In our classes over the next three months we are going to take a trip around South and Central Asia that begins in India and proceeds counterclockwise around the region, going as far north as Tuva and as far east as Western China before ending in Bhutan. We're going to change imaginary lightbulbs while dancing in India, hold our breath and tackle our friends in Pakistan, spin in unending circles in Afghanistan and use our hands to tell a tale about an Uzbek squirrel. In Kyrgyzstan we'll praise a warrior and his horse, in Tuva we'll make the strangest of singing sounds, and in the Uighur region of Western China we'll build then tear down an imaginary house. In Tibet we'll “OM,” in Nepal we'll climb (and climb and climb), and we'll end our journey in Bhutan where we'll bid farewell to rain by avoiding being hit by a several foot long dart. And will we have good times? Oh yes, we shall.
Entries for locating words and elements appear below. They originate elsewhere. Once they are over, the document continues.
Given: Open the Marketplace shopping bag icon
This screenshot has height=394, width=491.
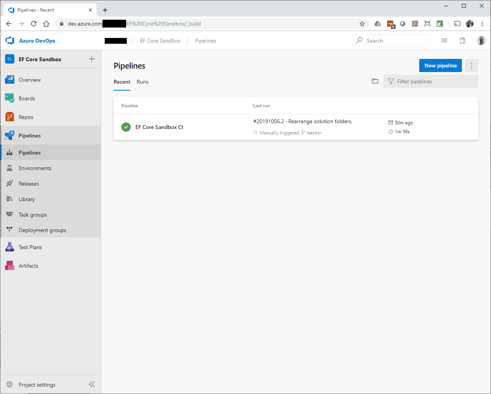Looking at the screenshot, I should tap(462, 41).
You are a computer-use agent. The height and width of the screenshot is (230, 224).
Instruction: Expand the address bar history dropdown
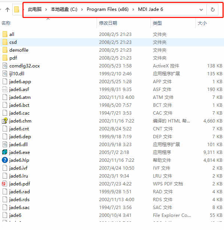tap(201, 10)
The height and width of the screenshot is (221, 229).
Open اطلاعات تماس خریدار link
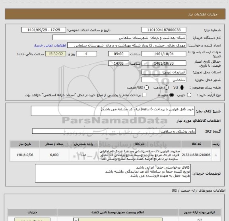coord(50,46)
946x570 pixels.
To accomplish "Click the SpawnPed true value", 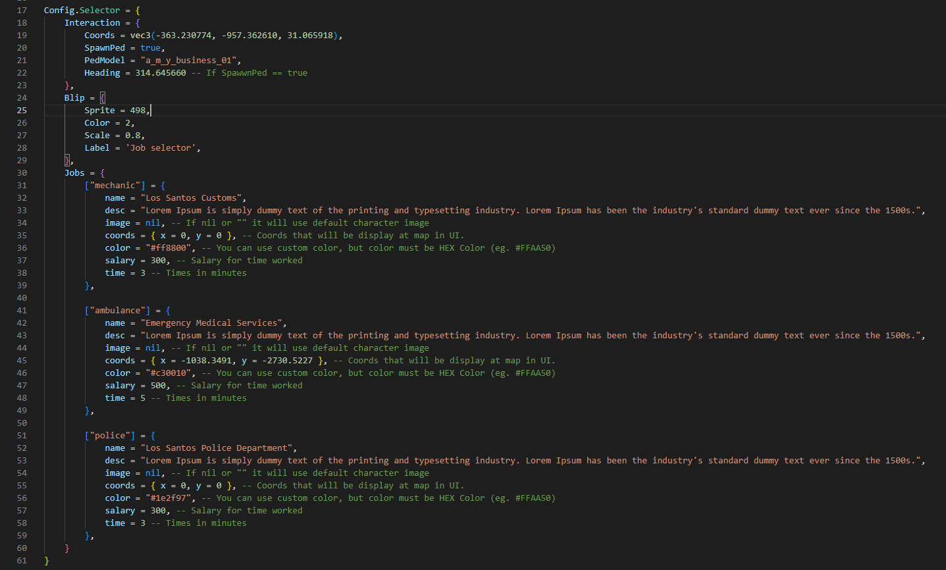I will (x=150, y=48).
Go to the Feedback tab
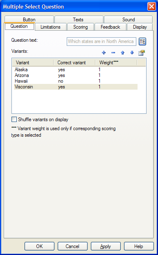The image size is (158, 255). 111,27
This week in class we sing:
We sing "We Are Happy," a hello song from Uganda, to open every All Around This World class. This week we sing hello in Hindi: "Namaste!"
"Taralilalalai" is a "sozanda," part of a ancient repertoire performed mainly by Jewish female performers in the city of Bukhara. “Taralilalalai” translates roughly as “la la la” and “yar eh” means “my dear.” (more)
"Diwali Aayee" is a song about Diwali, the Hindu "Festival of Lights," an its an awesome holiday full of food, fireworks and fun. Everyone loves it, hence the chorus: "Diwali aayee, Diwali aayee, everybody loves Diwali...." (more)
A LITTLE MORE
As we explore we'll dig deep into the many musics of South and Central Asia. Many genres of music found South and Central Asia are ancient and intricate, with roots in concepts of melody and rhythm that are instinctively different from those used in the West. In South Asian classical music, for example, melodies build from note to note based not upon fixed scales but on the way different notes relate to one another and the mood those relationships create. Rhythmic compositions don’t move linearly, beat to beat, measure to measure, marching from start to finish as they generally do in the West, but in ever-revolving cycles. To appreciate South and Central Asian music–and, by extension, to open the real possibility of engaging with the traditional underpinnings of South and Central Asian cultures–many Westerners may find the need to disable assumptions, push aside preconceptions and step out of the comfort zone. What could be better than that?
So where in the heck do you start? Chandrakantha.com, compiled by Chandra and David Courtney, a musical husband and wife team from Houston, introduces Westerners to Indian classical and folk music in a way that makes no assumptions. Stupefied by the sitar? Terrified of tabla? Not only do you not know the difference between rag and tal – you've never even heard of rag and tal? Their “F.A.Q.s for Western Musicians Concerning Indian Music” lets you begin.